Some independently educated dc have great confidence but so do plenty of other people. However not all will have had the breadth of education and the extras provided by the best private schools - much of which cannot be replicated by state schools. Exams are a narrow base on which to judge a school.

Wond3rment · 18/07/2020 13:35

12% for us, that’s for two kids

zingally · 18/07/2020 13:46

We could afford it... but won't.

We'd rather have that money for things that will benefit the whole family a little more. Larger house, holidays etc.

For context, DH went to a private school all the way through. I just went to the local primary and the nearest state secondary. We're about equally intelligent I'd say. We had broadly similar GCSEs, I did better in A-Level, AND got a better degree grade.
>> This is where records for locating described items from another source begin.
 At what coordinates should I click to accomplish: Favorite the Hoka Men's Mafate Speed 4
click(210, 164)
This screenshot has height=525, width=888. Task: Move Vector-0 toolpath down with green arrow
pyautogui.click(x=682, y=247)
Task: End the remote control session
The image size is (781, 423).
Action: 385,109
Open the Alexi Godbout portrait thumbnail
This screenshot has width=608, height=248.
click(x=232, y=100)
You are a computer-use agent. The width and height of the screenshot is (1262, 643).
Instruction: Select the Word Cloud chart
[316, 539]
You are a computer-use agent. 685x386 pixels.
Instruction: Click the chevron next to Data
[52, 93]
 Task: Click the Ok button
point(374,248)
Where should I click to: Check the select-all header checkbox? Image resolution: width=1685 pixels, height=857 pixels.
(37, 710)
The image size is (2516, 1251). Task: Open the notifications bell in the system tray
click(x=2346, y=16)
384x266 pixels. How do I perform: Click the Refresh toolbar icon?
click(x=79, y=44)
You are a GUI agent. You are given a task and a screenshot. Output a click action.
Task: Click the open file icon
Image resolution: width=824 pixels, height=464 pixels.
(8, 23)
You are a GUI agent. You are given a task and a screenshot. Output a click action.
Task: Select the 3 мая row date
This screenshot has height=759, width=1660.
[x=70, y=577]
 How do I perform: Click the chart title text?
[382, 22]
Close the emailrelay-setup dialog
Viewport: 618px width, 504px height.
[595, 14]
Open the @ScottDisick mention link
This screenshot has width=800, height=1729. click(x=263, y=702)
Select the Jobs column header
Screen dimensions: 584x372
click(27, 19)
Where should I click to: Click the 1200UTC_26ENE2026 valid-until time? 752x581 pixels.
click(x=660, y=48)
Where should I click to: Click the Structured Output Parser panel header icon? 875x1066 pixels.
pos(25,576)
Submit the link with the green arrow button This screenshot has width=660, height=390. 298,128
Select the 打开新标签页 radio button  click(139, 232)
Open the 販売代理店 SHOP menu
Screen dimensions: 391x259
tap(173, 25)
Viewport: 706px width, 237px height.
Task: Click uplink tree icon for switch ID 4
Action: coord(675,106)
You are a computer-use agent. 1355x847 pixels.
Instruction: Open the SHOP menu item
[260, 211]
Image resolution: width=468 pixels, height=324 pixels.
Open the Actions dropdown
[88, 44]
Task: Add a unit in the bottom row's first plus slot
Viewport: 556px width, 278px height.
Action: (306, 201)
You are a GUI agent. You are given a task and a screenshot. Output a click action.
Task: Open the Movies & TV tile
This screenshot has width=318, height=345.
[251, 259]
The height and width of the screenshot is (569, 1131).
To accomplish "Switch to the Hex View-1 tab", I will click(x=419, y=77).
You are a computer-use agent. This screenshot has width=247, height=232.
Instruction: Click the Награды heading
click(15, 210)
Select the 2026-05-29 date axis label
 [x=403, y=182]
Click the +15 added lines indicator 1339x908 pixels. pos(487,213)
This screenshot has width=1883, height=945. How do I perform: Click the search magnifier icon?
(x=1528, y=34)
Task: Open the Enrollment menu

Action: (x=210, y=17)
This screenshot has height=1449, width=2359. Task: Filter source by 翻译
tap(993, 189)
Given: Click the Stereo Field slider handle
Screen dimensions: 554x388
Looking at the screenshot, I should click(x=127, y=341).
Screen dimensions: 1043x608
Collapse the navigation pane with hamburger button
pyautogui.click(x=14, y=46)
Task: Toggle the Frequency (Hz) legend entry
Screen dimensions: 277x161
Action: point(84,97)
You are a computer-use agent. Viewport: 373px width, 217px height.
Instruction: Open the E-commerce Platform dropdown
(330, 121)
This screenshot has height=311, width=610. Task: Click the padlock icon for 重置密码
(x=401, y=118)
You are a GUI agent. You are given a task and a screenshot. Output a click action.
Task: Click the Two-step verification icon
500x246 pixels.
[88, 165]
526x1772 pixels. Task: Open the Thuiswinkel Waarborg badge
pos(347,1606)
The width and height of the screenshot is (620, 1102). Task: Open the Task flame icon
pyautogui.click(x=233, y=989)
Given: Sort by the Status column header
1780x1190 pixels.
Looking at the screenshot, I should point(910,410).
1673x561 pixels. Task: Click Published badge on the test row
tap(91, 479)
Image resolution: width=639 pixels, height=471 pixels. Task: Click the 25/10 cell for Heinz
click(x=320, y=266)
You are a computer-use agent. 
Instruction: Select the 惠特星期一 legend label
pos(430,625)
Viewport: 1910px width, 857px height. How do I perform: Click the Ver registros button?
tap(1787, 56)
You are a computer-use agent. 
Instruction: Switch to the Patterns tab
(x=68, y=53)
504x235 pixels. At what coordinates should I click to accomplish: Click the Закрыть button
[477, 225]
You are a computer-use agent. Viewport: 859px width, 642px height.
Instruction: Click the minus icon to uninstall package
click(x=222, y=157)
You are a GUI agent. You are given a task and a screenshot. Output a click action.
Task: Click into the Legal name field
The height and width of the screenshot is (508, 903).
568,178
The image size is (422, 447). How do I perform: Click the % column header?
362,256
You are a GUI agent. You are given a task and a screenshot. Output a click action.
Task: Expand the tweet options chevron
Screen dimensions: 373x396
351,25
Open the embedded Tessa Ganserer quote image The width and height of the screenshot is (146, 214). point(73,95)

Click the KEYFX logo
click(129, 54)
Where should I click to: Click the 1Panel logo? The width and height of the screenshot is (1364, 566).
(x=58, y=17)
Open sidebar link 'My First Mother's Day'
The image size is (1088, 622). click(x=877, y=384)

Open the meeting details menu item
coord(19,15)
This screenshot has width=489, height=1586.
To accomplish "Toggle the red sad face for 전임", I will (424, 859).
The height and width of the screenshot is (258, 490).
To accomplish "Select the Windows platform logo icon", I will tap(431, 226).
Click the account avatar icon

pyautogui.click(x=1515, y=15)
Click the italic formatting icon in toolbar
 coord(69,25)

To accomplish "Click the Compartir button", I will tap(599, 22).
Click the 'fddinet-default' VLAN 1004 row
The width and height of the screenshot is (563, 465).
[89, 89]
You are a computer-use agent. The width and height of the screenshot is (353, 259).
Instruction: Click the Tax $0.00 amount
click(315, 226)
Granted, I probably worked harder, because that's just my nature. But still. His private education didn't do him any better than someone who did the state system throughout. I also have a better paid job now.

Our pre-school children both seem fairly bright and articulate, and there don't seem to be any learning needs. But if they appear, we'll support by using private tutors if necessary.

By going private... DH says you do buy yourself a bit of an entry to "a club", but membership of the "private school elite" only really pays off for a VERY small number of occupations. Mostly in finance (and then only in the city) or old-school corporations. For 95% of jobs, a private school education gets you no further, and can even stand against you in some settings, as they're seen as snobby, and like you got a free leg up.

Pollyputthepizzaon · 18/07/2020 13:48

@ MsTSwift plenty of people don’t prioritise education in their household budget tho. It’s not aN unsubstantiated dig it’s fact.

We run two (nice cars), ski every year as a family, go abroad, have a £1000 a year bill for Sky Tv, eat out, wear apple watches, have iPhones on £60 a month contract each, have a cleaner, bought a pet dog so have all his insurance and food costs, get our daughter dance and swim lessons...

We could certainly add all that up and pay for private education. But we choose not to prioritise school fees in our budget. We probably should, but prefer other stuff.

Alsohuman · 18/07/2020 13:52

If you’re paying £60 a month for an iPhone contract, they saw you coming. Mine’s £32 a month with unlimited everything. And nice boasting, by the way.

MsTSwift · 18/07/2020 13:53

I had an utterly cringe interview for a City law firm - managing partner “oh you are from Bristol I went to school there to St Cuthberts (grandest public school available)” I had to admit I went to Bash Street comp “oh I’ve not heard of that one”🙄 was the response

Got the job though 😁

Pollyputthepizzaon · 18/07/2020 14:01

@alsohuman sorry I meant £65 a month.

iPhone 11 Pro with 10GB of data. Screenshot attached. What a weird argument to pick with someone Hmm

To ask how much of your income you spend on school fees? And pls tell me its worth it...
Musmerian · 18/07/2020 14:24

I’m a teacher in an independent school and all three of mine went to the (different) independent school that DH works at. From a teacher’s perspective independents value their older and more experienced staff. In the state sector and particularly academies such teachers are squeezed out because they are expensive. We have less admin and more freedom to teach to our strengths. Music, sport etc is really strong. We got 1/2 fee reductions but still a stretch with three but worth it.